William Head and Victoria

Because of worries that the allure of Victoria’s Chinatown would prove strong to the CLC, the 5th British Columbia Company was brought in and extensive measures were taken to keep the CLC at William Head as removed from the city as possible. Large numbers of Chinese workers who had worked on the Canadian Pacific Railway and were prospectors during the Gold Rush had settled in Victoria, inciting panic and rampant racism among the city’s white population.

William Head Quarantine Station. Source: BC Archives, B-01618, 1917.

A CLC man stands on the wharf of William Head with his kit bag, 1917. Image B-01618 courtesy of the Royal BC Museum and Archives.

William Head Station became an important facility to manage the “uncleanliness” of Chinatown; those who had diseases like leprosy were quickly annexed to the station and abandoned on D’Arcy Island. With several thousand Chinese milling about a scant 14km from Victoria, waiting for ships to take them back to China, tensions ran high and discipline was swift. When a local Victoria baker helped smuggle a Chinese man out of William Head, both were quickly arrested. While the local man was acquitted of his charges, the man he helped escape was sent back to William Head and placed on the next ship back to China.[7]

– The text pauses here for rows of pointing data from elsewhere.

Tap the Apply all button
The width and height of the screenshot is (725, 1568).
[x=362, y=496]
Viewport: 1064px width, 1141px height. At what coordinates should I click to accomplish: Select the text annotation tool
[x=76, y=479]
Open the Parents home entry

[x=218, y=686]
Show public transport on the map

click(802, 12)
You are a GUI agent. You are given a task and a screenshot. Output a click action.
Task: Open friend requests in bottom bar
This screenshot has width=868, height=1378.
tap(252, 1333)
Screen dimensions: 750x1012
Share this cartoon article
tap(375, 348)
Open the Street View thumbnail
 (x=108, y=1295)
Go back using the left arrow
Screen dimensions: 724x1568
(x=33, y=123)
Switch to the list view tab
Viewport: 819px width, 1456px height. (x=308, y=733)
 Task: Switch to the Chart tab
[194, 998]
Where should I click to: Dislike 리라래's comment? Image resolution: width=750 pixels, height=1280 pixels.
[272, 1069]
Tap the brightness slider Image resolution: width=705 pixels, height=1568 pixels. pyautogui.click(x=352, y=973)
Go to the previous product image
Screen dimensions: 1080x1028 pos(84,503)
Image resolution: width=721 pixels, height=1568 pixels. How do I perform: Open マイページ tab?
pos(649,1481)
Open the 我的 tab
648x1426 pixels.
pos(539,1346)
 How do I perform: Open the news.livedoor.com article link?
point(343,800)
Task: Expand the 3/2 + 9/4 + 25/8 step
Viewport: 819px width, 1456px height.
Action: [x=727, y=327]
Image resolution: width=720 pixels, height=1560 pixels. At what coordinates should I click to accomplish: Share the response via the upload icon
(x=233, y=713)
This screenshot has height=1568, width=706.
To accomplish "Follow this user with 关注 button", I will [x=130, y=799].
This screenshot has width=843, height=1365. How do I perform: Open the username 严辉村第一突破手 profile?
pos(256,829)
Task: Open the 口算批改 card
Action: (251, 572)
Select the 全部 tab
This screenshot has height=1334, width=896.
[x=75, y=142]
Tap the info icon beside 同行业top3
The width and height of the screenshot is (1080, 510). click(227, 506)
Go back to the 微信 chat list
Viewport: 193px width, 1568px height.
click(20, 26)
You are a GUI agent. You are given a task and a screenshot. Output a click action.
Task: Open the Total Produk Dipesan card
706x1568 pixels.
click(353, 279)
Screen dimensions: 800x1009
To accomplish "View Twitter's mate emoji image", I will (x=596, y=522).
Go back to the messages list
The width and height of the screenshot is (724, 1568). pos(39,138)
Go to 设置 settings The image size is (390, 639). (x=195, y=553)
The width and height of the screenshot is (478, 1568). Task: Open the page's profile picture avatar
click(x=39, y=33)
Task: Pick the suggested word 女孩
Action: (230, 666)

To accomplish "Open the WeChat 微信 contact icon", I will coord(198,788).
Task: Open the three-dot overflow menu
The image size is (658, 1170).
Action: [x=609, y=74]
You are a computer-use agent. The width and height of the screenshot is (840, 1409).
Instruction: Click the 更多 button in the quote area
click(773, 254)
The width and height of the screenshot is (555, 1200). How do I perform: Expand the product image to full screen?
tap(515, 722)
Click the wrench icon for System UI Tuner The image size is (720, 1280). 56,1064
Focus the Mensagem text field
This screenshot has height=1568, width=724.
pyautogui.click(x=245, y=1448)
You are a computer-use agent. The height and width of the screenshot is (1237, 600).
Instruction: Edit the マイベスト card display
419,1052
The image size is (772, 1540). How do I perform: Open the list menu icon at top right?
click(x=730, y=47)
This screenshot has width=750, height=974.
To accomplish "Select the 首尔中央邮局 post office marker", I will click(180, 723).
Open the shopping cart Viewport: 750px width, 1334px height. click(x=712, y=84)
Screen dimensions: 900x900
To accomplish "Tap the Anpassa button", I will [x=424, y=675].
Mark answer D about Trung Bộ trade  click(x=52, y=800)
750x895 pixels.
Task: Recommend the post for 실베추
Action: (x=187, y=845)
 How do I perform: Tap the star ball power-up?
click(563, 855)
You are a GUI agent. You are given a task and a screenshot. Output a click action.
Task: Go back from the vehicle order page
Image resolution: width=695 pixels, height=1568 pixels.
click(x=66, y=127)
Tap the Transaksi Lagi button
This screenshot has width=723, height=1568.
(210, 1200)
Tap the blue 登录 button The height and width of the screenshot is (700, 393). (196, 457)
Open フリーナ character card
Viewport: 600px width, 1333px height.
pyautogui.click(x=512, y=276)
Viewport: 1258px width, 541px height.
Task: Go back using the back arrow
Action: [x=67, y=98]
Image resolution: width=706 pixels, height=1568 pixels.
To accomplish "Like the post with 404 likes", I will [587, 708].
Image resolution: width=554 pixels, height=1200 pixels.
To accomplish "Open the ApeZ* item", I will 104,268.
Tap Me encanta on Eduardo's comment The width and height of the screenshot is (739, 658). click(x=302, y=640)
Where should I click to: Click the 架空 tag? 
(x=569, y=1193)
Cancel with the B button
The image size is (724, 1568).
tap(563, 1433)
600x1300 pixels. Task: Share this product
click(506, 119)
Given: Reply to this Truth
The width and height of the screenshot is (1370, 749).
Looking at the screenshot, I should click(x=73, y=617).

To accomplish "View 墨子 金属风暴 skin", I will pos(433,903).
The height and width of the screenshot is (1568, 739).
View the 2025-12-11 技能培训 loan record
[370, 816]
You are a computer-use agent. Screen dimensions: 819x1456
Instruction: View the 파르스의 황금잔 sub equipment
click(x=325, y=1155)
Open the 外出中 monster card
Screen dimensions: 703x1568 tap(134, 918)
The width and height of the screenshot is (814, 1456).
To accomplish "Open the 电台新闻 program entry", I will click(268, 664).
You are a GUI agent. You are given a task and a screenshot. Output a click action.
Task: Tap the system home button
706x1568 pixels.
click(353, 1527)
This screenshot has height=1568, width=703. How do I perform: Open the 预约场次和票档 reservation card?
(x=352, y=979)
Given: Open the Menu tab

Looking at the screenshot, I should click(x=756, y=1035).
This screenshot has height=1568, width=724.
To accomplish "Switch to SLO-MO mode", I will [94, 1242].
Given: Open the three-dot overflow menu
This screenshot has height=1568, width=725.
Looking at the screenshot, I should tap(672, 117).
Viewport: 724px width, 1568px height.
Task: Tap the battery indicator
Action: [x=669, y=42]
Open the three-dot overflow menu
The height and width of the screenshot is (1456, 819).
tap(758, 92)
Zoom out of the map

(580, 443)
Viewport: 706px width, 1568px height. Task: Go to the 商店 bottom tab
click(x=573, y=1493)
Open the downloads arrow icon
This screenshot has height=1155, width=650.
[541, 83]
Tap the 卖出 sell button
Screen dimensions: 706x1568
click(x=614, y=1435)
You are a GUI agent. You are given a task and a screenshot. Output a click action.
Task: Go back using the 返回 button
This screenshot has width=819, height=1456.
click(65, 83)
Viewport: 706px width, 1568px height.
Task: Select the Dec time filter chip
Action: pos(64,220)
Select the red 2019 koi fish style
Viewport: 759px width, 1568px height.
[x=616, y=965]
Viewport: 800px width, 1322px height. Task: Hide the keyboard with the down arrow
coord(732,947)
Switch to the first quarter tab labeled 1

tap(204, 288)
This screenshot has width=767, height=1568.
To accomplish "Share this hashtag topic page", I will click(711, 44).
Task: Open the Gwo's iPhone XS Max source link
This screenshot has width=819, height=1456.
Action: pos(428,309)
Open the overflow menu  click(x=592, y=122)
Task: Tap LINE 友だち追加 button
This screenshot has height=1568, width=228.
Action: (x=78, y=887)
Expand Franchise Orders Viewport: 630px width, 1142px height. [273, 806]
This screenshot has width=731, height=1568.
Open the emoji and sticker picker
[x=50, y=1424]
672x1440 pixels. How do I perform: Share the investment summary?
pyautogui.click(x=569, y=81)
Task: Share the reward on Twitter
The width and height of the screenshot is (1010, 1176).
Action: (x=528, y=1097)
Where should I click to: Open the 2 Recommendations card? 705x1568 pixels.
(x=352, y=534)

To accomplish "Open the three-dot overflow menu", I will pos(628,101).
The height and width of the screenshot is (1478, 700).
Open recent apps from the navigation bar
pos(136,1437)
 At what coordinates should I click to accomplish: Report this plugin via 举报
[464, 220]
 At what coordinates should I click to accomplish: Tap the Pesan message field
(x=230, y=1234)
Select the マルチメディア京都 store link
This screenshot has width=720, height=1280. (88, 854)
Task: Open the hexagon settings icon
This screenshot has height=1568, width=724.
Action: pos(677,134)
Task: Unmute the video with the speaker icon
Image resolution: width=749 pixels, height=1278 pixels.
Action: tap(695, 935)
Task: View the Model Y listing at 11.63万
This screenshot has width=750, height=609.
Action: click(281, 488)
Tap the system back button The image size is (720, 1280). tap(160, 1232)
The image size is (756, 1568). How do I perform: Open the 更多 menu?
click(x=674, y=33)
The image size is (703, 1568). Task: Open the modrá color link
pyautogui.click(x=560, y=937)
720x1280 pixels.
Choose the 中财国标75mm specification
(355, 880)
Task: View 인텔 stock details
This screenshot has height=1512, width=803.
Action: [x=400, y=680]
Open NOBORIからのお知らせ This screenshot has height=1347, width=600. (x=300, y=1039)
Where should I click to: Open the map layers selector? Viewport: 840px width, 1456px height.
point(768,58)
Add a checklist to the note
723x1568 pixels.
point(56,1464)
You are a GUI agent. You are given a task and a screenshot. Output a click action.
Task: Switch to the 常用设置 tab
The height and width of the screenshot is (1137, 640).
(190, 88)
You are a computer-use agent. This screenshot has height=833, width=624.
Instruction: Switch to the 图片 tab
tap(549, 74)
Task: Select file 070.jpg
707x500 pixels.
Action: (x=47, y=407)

During its time of active service during the war, William Head was more like a prison than a quarantine station. Highlighting the worst aspects of racial discrimination, it did everything it could to keep the Chinese held there far from Canadian society, but it also kept most of the operation a tight secret. While the official reason was to keep the Germans from getting wind of Britain’s plan, secrecy was also necessary to keep BC’s white population calm.

The staion’s war effort involvement ended abruptly; a small note in the 1920 Annual Report for William Head states simply that “On April 4th the last of the Chinese Coolies embarked for China on the SS “Bessie Dollar,” and the Coolie Camp was dismantled and finally closed on April 17th.[8]

Dr. Geoffrey Bird, War Memories Across Canada Project (Royal Roads University, Victoria BC), accessed November, 2016.

Footnotes:

[1] Peter Johnson, Quarantined: Life and Death at William Head Station, 1872-1959 (Victoria: Heritage House Publishing Company, Ltd., 2013), p.9-10.

[2] Xu Guoqi, Strangers on the Western Front: Chinese Workers in the Great War (Cambridge: Harvard University Press, 2011), p.56.

[3] “Quarantine was hell at William Head; Chinese men recruited by Britain for ‘non-combatant’ roles in First World War,” Times-Colonist, May 29 2016, Islander section, D4.

[4] Johnson, Quarantined, p.152.

[5] BC Archives, Series GR-2005 – Canada Dept. of Agriculture. William Head Quarantine Station, Annual Report 1917.

[6] Johnson, Quarantined, p.155.

[7] Ibid, p.155-6.

[8] BC Archives, Series GR-2005 – Canada Dept. of Agriculture. William Head Quarantine Station, Annual Report 1917.